Week 1: Data Tidying

Author

PSYC 859 Data Management and Visualization

Published

January 8, 2026

This assignment is due by 1/21/2026 at 8am.

Instructions

For each question either write the code you would use or copy and paste it from the RStudio syntax window. Additionally, paste any (reasonable) output generated by the code. If there is a lot of output, paste enough to see that you were able to get the correct answer.

Datasets for Vignettes

Load the who2 dataset from the tidyr package into your working environment.

Code
data("who2", package = "tidyr")

This dataset records counts of tuberculosis by country and year. The other values correspond to a method of diagnosis, sex, and age group. The method of diagnosis codes are: rel = relapse, sn = negative pulmonary smear, sp = positive pulmonary smear, ep = extrapulmonary. For example, sp_m_014 corresponds to positive pulmonary smear (sp), male sex (m), and ages 0-14 (014).

You will see many NA values in who2 because some country-year combinations do not report counts for certain diagnosis/sex/age groups. When you summarize totals, remember to use na.rm = TRUE so missing values do not turn your results into NA.

Additionally, load the Pew relig_income dataset from the tidyr package:

Code
data("relig_income", package = "tidyr")

This dataset describes the relationship between income and religion.
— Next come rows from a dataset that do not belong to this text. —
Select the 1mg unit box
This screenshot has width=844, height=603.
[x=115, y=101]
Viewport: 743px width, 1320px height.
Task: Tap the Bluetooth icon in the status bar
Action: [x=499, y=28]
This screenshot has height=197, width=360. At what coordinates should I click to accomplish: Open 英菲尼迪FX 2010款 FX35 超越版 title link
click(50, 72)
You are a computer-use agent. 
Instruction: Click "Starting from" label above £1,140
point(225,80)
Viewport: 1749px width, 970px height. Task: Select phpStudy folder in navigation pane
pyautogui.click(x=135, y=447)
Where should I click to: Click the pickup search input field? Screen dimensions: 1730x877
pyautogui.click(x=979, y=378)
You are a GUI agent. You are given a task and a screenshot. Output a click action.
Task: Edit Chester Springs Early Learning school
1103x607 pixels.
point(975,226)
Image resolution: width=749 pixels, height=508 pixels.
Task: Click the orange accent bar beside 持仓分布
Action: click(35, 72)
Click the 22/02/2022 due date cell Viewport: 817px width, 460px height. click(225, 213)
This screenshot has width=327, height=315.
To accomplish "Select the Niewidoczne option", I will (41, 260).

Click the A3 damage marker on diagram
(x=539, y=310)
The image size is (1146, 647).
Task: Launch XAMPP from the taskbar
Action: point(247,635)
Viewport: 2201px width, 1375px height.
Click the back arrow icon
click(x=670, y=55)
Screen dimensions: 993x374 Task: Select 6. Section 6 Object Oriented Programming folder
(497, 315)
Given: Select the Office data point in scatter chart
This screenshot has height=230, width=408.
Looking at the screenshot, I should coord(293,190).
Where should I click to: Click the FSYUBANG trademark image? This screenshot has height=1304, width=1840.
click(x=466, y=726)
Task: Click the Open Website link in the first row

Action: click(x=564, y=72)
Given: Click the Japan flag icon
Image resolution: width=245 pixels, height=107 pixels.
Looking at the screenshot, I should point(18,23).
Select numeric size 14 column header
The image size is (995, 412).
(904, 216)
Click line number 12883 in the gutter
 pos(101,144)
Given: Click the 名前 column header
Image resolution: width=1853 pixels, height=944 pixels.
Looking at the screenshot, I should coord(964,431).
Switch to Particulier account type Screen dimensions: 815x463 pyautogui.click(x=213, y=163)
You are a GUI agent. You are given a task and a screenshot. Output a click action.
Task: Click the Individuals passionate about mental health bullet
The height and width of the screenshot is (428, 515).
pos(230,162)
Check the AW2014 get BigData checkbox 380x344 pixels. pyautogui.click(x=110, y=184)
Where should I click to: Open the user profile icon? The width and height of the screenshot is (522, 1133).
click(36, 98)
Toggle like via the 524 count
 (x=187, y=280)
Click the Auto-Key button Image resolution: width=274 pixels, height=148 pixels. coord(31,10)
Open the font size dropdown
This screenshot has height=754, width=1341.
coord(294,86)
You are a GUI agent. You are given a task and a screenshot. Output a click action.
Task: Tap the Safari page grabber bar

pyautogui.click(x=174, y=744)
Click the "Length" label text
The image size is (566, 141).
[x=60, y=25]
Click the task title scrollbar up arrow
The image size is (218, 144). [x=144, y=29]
Basic Pew Dataset Structure

Using the Pew dataset

  1. Look at the first and last five observations of the Pew dataset using head() and tail(). Is the dataset considered tidy? Why or why not?
  1. Look at the structure (str()) and class (class()) of the data. If this is not tidy, verbally describe how it would look if it were a tidy dataset. If it is tidy, is it in a format that you would store the data in long-term?

Tidying Pew Data

  1. Use tidyr verbs to tidy the Pew dataset. Your tidy dataset should have columns named religion, income, and count. Show the first five rows.

Tidying Tuberculosis Data

Using the who2 dataset

  1. Explore the who2 dataset using the methods described in the section above.
  1. Using functions from the tidyr package, tidy the who2 dataset so there is a case_group variable and a cases variable. Use those names throughout the rest of the assignment. Show the first five rows of your new dataframe by using head(). Remember, a tidy dataset consists of:
  • Each variable forms a column
  • Each observation forms a row
  • Each type of observational unit forms a table
  1. The values within the case_group variable are still considered not tidy because they represent three observations in one (case type, sex, and age). Use tidyr verbs to separate this variable into type, sex, and age (hint: the values are separated by _).
  1. Check that each row is a unique observation by counting duplicates of country, year, type, sex, and age. Report whether any combinations appear more than once.
  1. Rename the values within sex and age to be more descriptive of what they represent (male or female, 0-4, 5-14, etc.). You can use a combination of dplyr::mutate() and dplyr::recode() to recode the values. Use ?recode if you get stuck.
  1. Take your new tidy dataframe with the recoded values and variables and demonstrate tidyr::unite() by recombining sex and age into a single variable (e.g., sex_age). This is just to practice unite() before you mess it up again in the next step. Show the first five rows of your new dataframe.
  1. Go back to the dataframe you created in question two. Using that tidy dataframe, use tidyr verbs to recreate a ‘messy’ dataframe. It should look exactly the same (or similar) as when you first loaded the who2 dataset into your environment. Show the first five rows of your new dataframe. If the code throws a ‘duplicate identifiers error’ you should use dplyr::distinct() in your pipeline.
  1. Arrange the dataset to be descending by most cases of tuberculosis to least using dplyr verbs (use your cases variable).
  1. Summarize how many cases of tuberculosis there are by sex and age (use your cases variable). Show your output. If you get NA values for everything, remember to remove those empty values somewhere in your pipeline! Hint Look at the default arguments for the functions you use to summarize your data.
  1. Finally, summarize the dataset by country and sex, then add a variable that is the relative prevalence by sex in each country.